### Arbeitsauftrag 1
Übertrage aus der Auflistung alles von der Zeile mit „Image resolution: width=2549“ bis hinunter zur Zeile mit „The image size is (800, 600).“, beide Zeilen eingeschlossen, in eine JSON-Liste aus Zeichenketten mit einem Eintrag pro Zeile. Leerzeilen lässt du weg.

### Vorliegender Auszug
────────────────────────────────────────
Verfahrensgang

AG Berlin-Charlottenburg (Beschluss vom 06.09.2016; Aktenzeichen 62 VI 796/15)

 

Tenor

I. Auf die Beschwerde des Beschwerdeführers wird der Beschluss des Amtsgerichts Charlottenburg vom 06.09.2016 - 62 VI 796/15 - wie folgt abgeändert:

Der Antrag des Antragstellers vom 02.08.2016 auf Erteilung eines Erbscheins wird zurückgewiesen.

II. Eine Erstattung außergerichtlicher Kosten findet nicht statt. Von der Erhebung von Gerichtskosten wird abgesehen.

III. Der Verfahrenswert für das Beschwerdeverfahren wird auf bis 550.000,- Euro festgesetzt.

IV. Die Rechtsbeschwerde wird nicht zugelassen.

 

Gründe

A. Auf Antrag des Antragstellers vom 02.08.2016 (Bd. I Bl. 186-188 d. A.; vgl. auch den Schriftsatz vom 15.04.2016, Bd. I Bl. 120-123 d. A.), einen Erbschein des Inhalts zu erteilen, dass er Alleinerbe nach dem Erblasser geworden ist, hat das Amtsgericht Charlottenburg mit Beschluss vom 06.09.2016 (Bd. I Bl. 195 f. d. A.) - unter Aussetzung der sofortigen Wirksamkeit seines Beschlusses - die Tatsachen, die zur Erteilung des beantragten Erbscheins erforderlich sind, für festgestellt erachtet und erklärt, die Erteilung des beantragten Erbscheins bis zur Rechtskraft seines Beschlusses zurückzustellen.
────────────────────────────────────────
### Quellenmaterial
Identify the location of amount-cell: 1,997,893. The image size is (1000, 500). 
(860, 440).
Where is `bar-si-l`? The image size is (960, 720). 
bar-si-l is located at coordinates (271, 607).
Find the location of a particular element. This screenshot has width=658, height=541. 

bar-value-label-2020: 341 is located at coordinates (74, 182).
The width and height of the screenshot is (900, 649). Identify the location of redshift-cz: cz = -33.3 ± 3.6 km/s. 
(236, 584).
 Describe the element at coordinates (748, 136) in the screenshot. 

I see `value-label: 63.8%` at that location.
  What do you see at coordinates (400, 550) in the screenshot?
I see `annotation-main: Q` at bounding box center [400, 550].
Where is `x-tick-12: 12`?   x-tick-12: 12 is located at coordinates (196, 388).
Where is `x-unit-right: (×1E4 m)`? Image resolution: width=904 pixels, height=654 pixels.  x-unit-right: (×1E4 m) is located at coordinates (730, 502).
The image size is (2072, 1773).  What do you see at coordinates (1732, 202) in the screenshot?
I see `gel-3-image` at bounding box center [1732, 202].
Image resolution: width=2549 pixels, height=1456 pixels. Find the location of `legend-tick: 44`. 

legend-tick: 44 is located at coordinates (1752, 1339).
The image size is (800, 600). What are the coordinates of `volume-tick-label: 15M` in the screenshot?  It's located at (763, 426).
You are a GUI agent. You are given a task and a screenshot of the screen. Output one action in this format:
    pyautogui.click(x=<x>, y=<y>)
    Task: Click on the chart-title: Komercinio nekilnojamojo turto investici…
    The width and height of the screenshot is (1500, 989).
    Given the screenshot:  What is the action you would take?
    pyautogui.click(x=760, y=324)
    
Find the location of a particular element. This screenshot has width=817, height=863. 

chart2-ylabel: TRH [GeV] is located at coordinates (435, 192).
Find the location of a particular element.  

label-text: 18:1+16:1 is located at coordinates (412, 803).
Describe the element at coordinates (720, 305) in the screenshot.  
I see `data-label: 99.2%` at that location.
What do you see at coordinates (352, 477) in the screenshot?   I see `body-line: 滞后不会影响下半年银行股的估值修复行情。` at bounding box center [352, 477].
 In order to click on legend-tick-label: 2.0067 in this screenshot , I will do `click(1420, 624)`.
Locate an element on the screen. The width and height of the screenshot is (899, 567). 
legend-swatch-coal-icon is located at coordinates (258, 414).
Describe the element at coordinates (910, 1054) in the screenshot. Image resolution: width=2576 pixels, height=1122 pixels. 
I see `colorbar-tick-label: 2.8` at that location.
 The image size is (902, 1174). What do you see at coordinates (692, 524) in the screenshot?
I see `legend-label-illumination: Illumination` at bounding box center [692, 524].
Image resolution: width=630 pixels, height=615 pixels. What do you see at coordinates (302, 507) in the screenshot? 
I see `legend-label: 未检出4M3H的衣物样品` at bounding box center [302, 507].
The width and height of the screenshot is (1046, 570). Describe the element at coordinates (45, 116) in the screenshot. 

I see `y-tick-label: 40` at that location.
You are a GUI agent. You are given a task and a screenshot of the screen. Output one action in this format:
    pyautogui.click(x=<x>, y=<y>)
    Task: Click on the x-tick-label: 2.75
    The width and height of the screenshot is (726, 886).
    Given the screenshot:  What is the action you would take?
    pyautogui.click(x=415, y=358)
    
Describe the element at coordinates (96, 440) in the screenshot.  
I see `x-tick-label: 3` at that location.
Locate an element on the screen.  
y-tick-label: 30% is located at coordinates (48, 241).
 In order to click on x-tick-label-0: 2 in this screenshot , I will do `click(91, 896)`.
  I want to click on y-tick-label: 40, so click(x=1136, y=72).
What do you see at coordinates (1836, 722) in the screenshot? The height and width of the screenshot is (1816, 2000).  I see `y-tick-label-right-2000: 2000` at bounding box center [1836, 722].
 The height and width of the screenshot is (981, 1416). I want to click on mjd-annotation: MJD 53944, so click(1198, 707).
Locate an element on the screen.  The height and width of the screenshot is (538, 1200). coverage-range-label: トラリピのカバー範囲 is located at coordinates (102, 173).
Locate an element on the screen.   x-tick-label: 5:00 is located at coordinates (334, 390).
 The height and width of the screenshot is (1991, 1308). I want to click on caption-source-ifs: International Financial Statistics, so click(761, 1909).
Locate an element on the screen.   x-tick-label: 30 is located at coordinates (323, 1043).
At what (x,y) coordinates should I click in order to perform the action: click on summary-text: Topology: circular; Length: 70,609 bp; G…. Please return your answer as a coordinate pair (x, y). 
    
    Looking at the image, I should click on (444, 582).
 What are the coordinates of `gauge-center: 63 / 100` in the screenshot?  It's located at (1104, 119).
────────────────────────────────────────
### Arbeitsauftrag 2
Auf welchen Wert setzt der Auszug den Verfahrenswert für das Beschwerdeverfahren fest?

### Antwort 1
[
  "Image resolution: width=2549 pixels, height=1456 pixels. Find the location of `legend-tick: 44`. ",
  "legend-tick: 44 is located at coordinates (1752, 1339).",
  "The image size is (800, 600). What are the coordinates of `volume-tick-label: 15M` in the screenshot?  It's located at (763, 426)."
]

### Antwort 2
Auf bis 550.000,- Euro.